Saved entries
· · ·
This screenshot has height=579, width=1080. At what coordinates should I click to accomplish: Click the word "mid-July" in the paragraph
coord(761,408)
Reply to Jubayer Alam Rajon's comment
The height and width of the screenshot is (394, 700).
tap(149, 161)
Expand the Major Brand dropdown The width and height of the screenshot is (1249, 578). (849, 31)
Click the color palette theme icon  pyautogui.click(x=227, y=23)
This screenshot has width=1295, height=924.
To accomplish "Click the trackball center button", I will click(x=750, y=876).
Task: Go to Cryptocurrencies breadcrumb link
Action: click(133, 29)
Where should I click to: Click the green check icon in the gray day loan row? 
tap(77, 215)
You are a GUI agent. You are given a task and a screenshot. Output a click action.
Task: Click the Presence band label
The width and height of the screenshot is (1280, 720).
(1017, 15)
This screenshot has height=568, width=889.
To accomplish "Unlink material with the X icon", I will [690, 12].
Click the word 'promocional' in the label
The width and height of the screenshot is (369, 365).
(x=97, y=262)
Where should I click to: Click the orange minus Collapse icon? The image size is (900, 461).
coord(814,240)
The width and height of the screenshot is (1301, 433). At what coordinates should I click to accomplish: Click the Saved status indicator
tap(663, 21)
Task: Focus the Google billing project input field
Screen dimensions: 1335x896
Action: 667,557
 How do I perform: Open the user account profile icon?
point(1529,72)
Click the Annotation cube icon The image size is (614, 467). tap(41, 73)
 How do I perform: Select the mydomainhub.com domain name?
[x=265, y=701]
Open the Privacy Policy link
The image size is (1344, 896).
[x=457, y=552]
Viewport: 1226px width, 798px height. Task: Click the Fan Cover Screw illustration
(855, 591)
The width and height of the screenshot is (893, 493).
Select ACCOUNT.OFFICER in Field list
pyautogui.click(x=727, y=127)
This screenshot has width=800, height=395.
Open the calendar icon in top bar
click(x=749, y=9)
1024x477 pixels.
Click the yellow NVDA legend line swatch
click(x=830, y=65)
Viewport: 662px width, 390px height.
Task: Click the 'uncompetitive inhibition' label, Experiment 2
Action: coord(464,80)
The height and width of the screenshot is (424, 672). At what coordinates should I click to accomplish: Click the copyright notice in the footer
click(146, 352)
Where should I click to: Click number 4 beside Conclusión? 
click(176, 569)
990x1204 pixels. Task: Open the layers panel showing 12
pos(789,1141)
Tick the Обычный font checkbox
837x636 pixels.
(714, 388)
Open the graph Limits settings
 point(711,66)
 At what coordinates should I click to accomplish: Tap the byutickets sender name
· · ·
* What is required *
The lines above from the one with "Task: Focus the" through the one with "Click the Annotation" are to be duplicated exactly, ends included, with nothing added.

* Expected answer *
Task: Focus the Google billing project input field
Screen dimensions: 1335x896
Action: 667,557
 How do I perform: Open the user account profile icon?
point(1529,72)
Click the Annotation cube icon The image size is (614, 467). tap(41, 73)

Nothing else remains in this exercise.